We get the urgency. We just have to prioritize this among the many other issues we are
responsible for. But I've taken these issues to heart, thanks for the education.
Original Message
From: James Salsman
Sent: Thursday, January 19, 2017 19:53
To: analytics(a)lists.wikimedia.org
Reply To: A mailing list for the Analytics Team at WMF and everybody who has an interest
in Wikipedia and analytics.
Subject: Re: [Analytics] stats.grok.se used in study about Snowden and internet traffic
Here is a commercial malware-scanning proxy all but claiming outright
that they can MITM-scan any browser protocol not using QUIC:
http://www.bitdefender.com/support/how-to-disable-quic-protocol-in-google-c…
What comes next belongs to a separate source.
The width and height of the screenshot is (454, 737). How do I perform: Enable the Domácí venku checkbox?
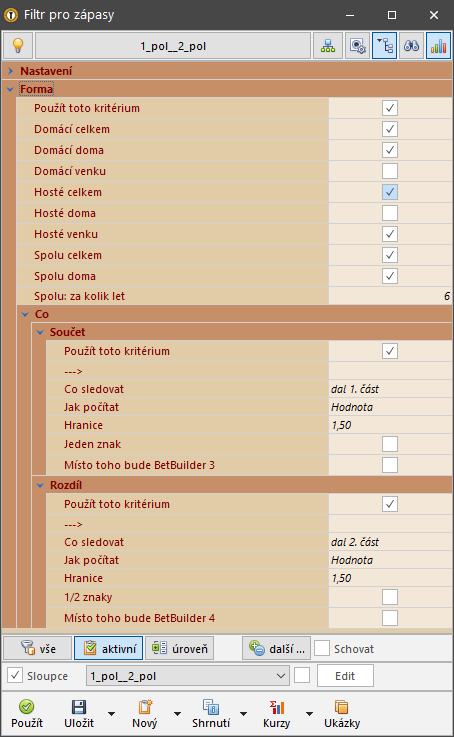tap(390, 171)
Security is such a mess these days that I hope you all understand why
I keep saying you shouldn't be storing readers' article names
associated with any of their IP, proxy, or geolocation, separating
them as soon as they hit RAM on the ingress proxies.
On Thu, Jan 19, 2017 at 4:16 PM, James Salsman <jsalsman(a)gmail.com> wrote:
But we are
https-only now, am I missing something?
These authors say that TLS 1.2/ECDHE_RSA/P-256 as used by enwiki
currently is still within the capability of hobbyists to crack in a
few days on less than $10,000 of hardware, if I'm reading it right:
https://hal.inria.fr/hal-01244855/document
QUIC would be a lot better, with X25519 at least. That's what Google
moved to after that paper was published.
how do you have that screenshot?
It's linked from the footnote on page 33 of this lawsuit by the
Foundation and ACLU asking the government to stop monitoring Wikipedia
traffic:
https://www.aclu.org/sites/default/files/field_document/23._aclu_appeal_bri…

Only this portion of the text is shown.